For years I always brought fresh fish, freezing at home what I needed to. Then I discovered frozen fish and how fantastic it is; so much cheaper than fresh but just as nice and no need to remember how much to defrost as you can cook it straight from frozen (although saying that, I am yet to find nice frozen salmon, which seems to lose texture and flavour.)
Frozen fish is great for the kids rather than relying on horrid shop bought fish fingers. If you wouldn’t eat it why should they?! I'm sure they'll surprise you at how quickly they gobble it up as it is delicious!
These are Thea & Oscar’s favourites:
- Plaice dusted with flour then lightly fried in coconut oil with squeeze of lemon to serve.
- Seabass or seabream - some of these may seem pricey for the kids; they are worth the investment. I'm always on the lookout for deals or price reductions on these items. It can be done!
- Cod with a homemade parsley sauce
- Salmon stir-fry
- Homemade fish pie with sweet potato topping,
- Homemade fishcakes with sweet potato
- Salmon and broccoli pasta with yoghurt sauce
But it’s not all about the kids and these are mine and Mr B's favourites:
Baked Cod & Chorizo
- Cod fillet per person
- Cherry tomatoes - handful per person, halved
- Olives - a handful
- Chorizo - half a sausage thickly sliced
- Salt and pepper
- Fresh parsley or basil
- Place the frozen cod fillets into an ovenproof dish.
- Top with tomatoes, olives, chorizo etc.

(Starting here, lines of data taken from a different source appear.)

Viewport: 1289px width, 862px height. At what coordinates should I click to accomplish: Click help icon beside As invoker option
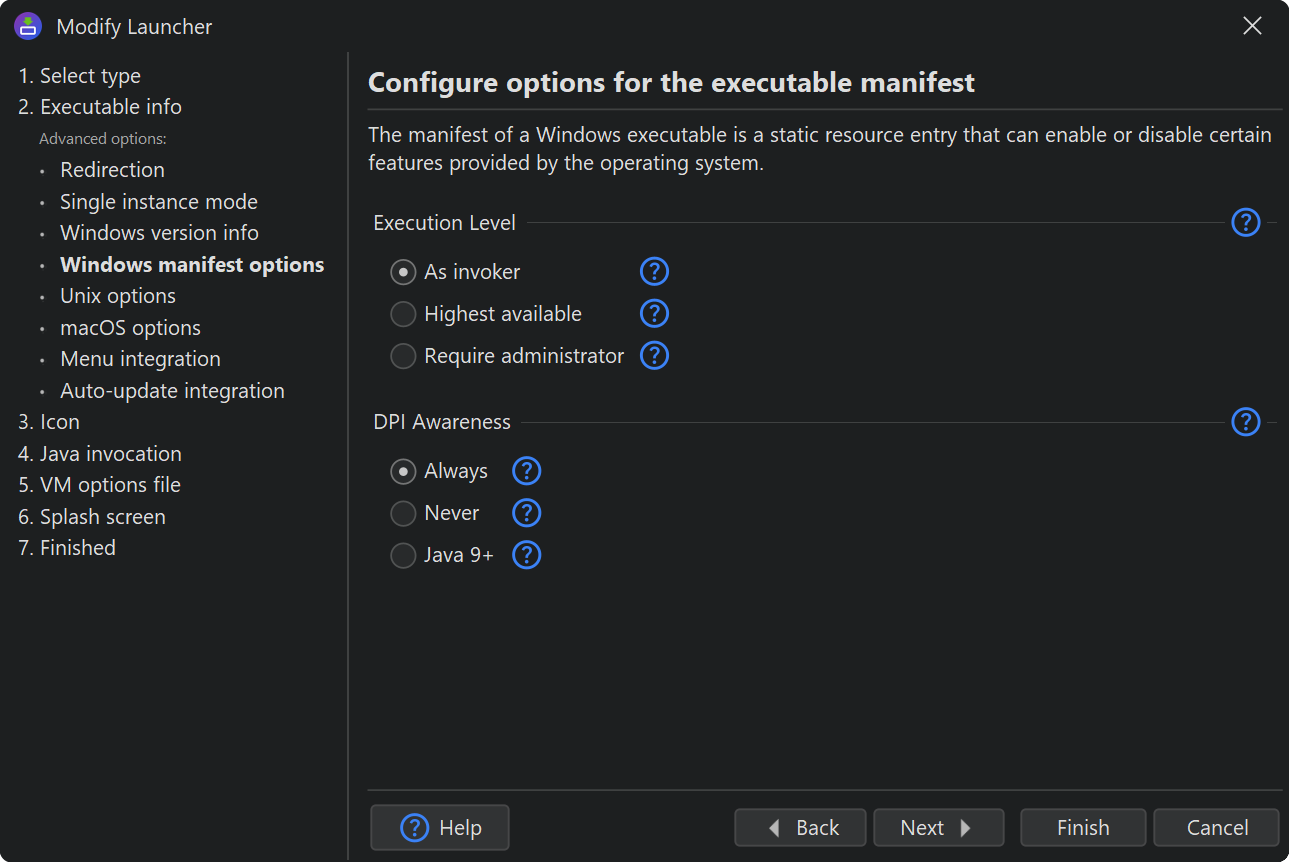[654, 271]
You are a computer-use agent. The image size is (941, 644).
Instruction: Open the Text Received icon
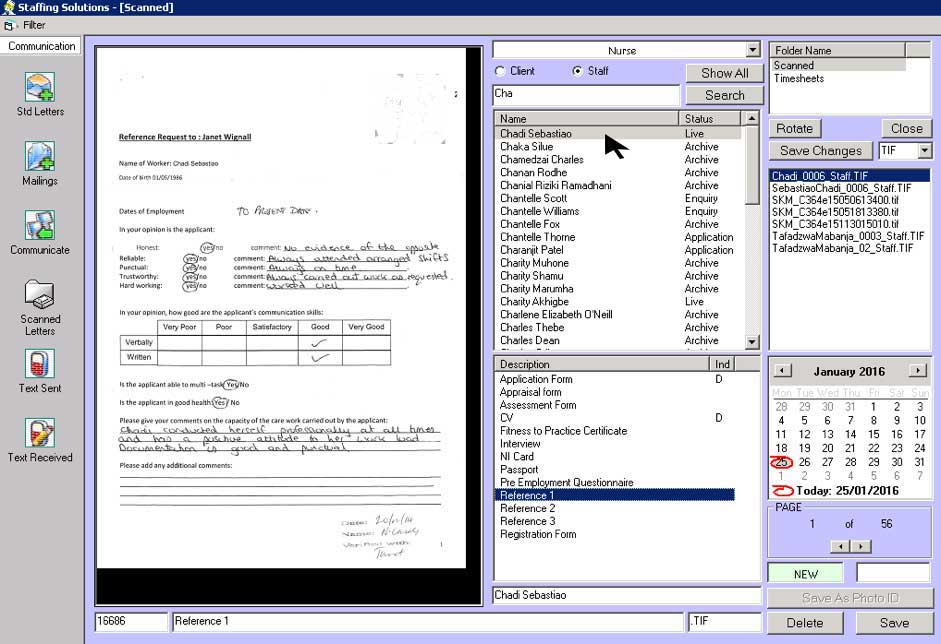click(x=40, y=434)
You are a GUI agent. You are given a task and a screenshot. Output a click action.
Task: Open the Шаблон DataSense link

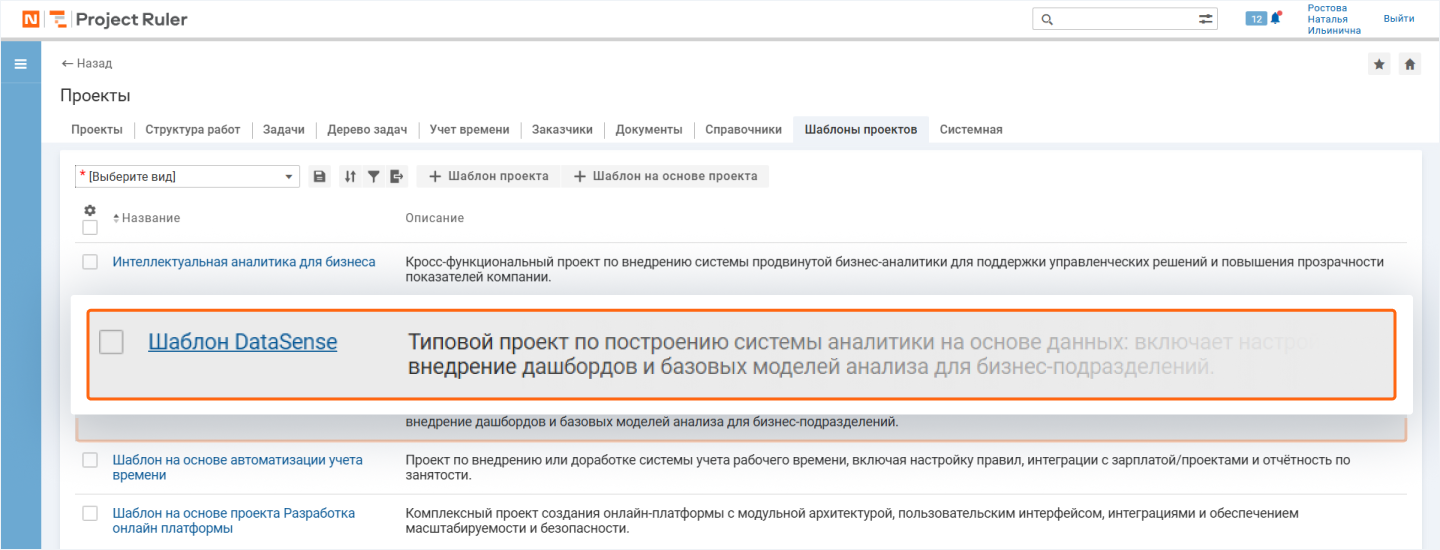coord(242,342)
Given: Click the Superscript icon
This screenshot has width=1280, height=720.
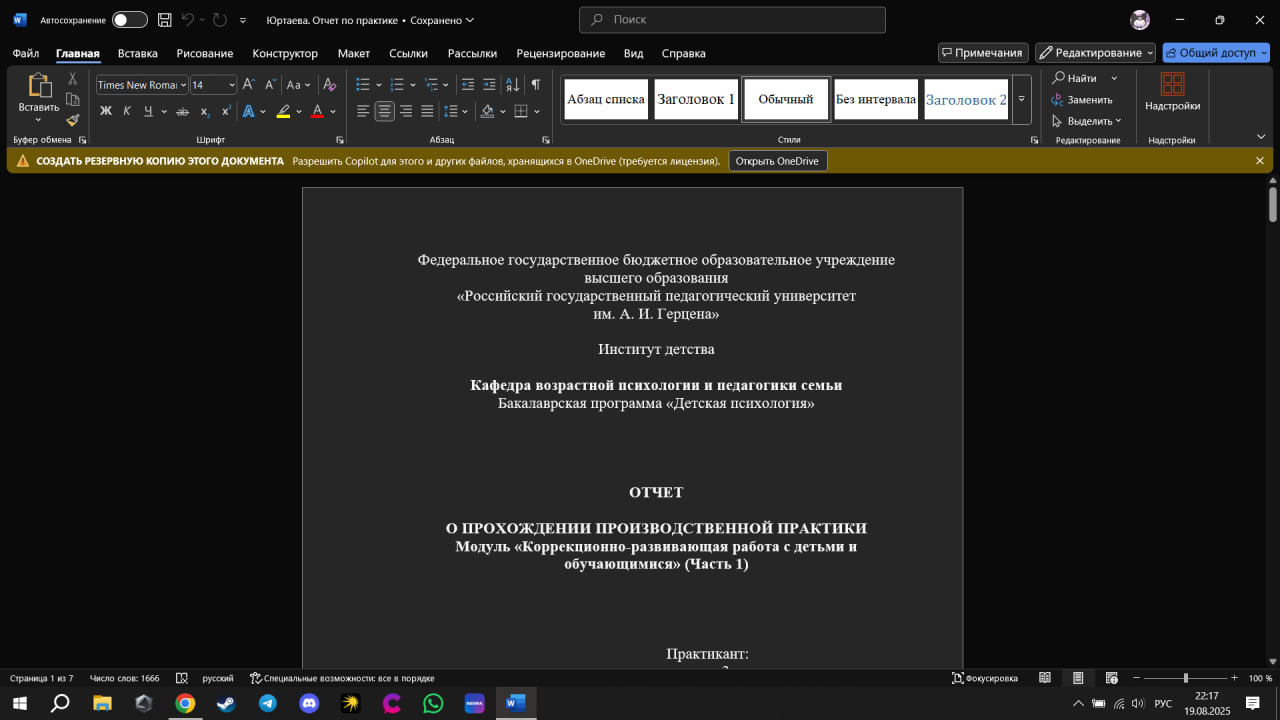Looking at the screenshot, I should [225, 111].

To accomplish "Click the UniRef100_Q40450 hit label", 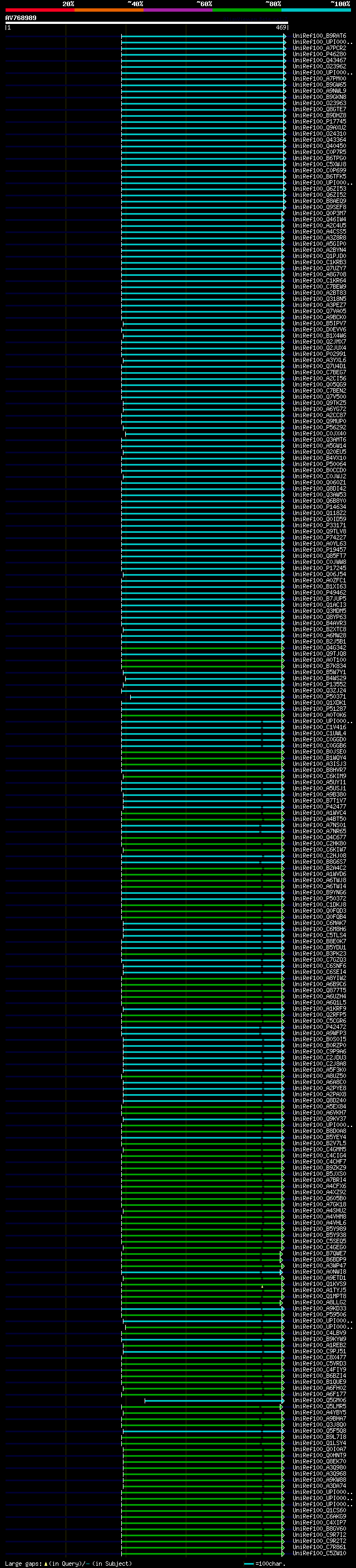I will [x=319, y=146].
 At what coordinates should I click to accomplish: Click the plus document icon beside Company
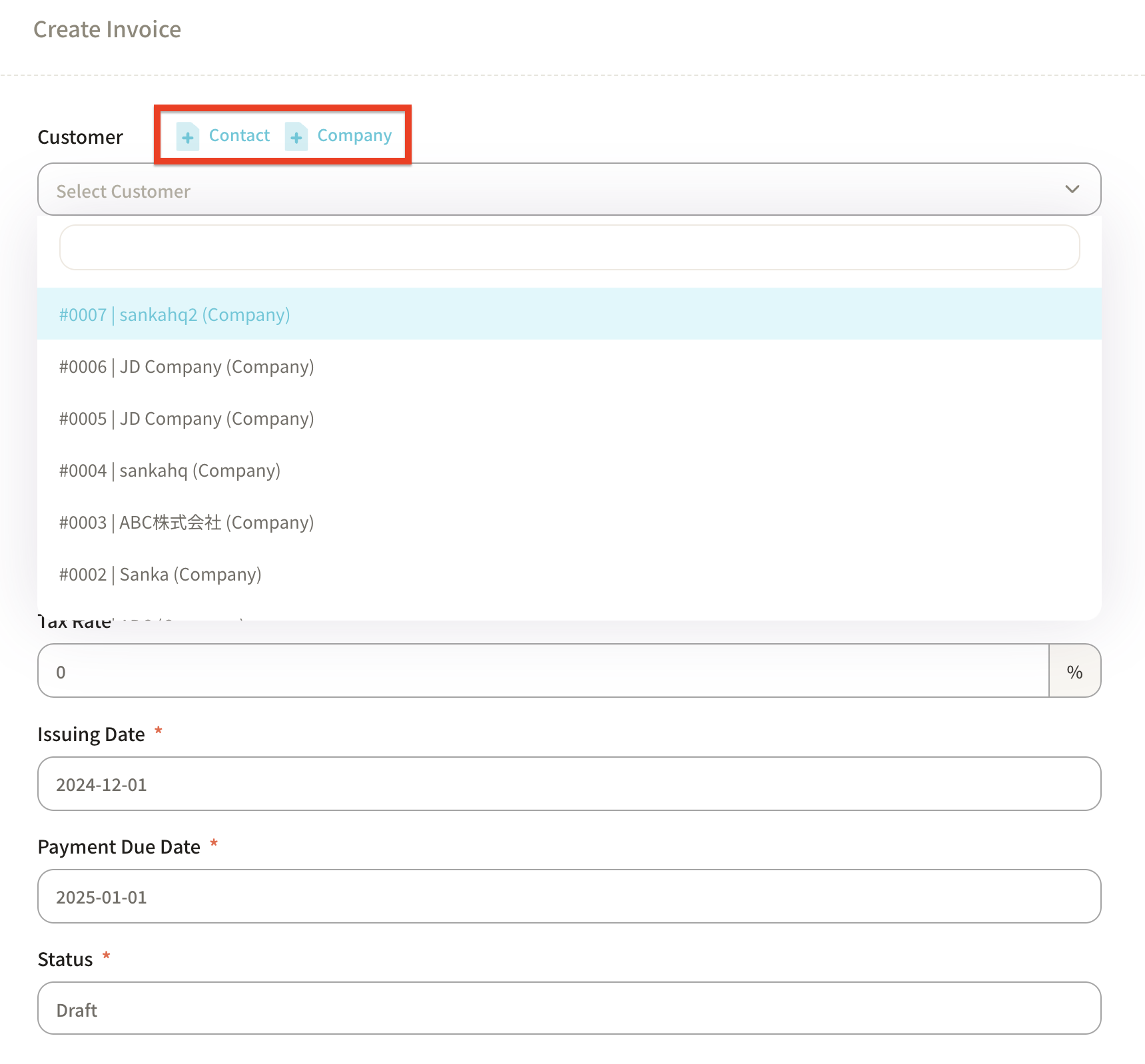click(x=296, y=136)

- Place into the oven at 200˚C and cook for 15-20 mins.
- Serve with brown rice or courgetti.
For a great alternative try Putenesca cod, removing the chorizo and adding capers and anchovies instead. Both are very versatile dishes and a great starting point to add vegetables to as you wish; courgettes always work well but spinach or kale would be perfect too.
This is a great way to give salmon a twist:
- Salmon portion per person cut into cubes
- 1tsb soy sauce
- Chilli, half chopped
- 1 dsp of honey
- 1 dsp sesame oil
- Clove of garlic, crushed
- Place all ingredients into a bowl and mix.
- Ideally marinate for 15 mins.
- Meanwhile cut veg for kebabs.
- Thread marinated salmon onto kebab sticks and place under the grill with veggies for 7-10 mins turning to ensure thoroughly cooked. We like to serve it with quinoa and yoghurt dip.
Or try one of these tasty delights:
- Ray wings - grilled on each side for a couple of minutes
- Cod, capers and kale
- Tuna steak salad
- Cod and miso with oriental veg
- Cod with pesto and ground almond topping
- Red Thai/Penang curry and cod
- Fillets of seabass, bream or salmon cooked simply and served with my butterbean salad
Mr B is allergic to shellfish so we don't eat it... sob! I do miss beautiful prawns, crabs and lobsters! The list to do these in a healthy way is limitless and I'm very jealous of you! So give frozen fish a go and you'll be surprised at how easy it makes healthy eating.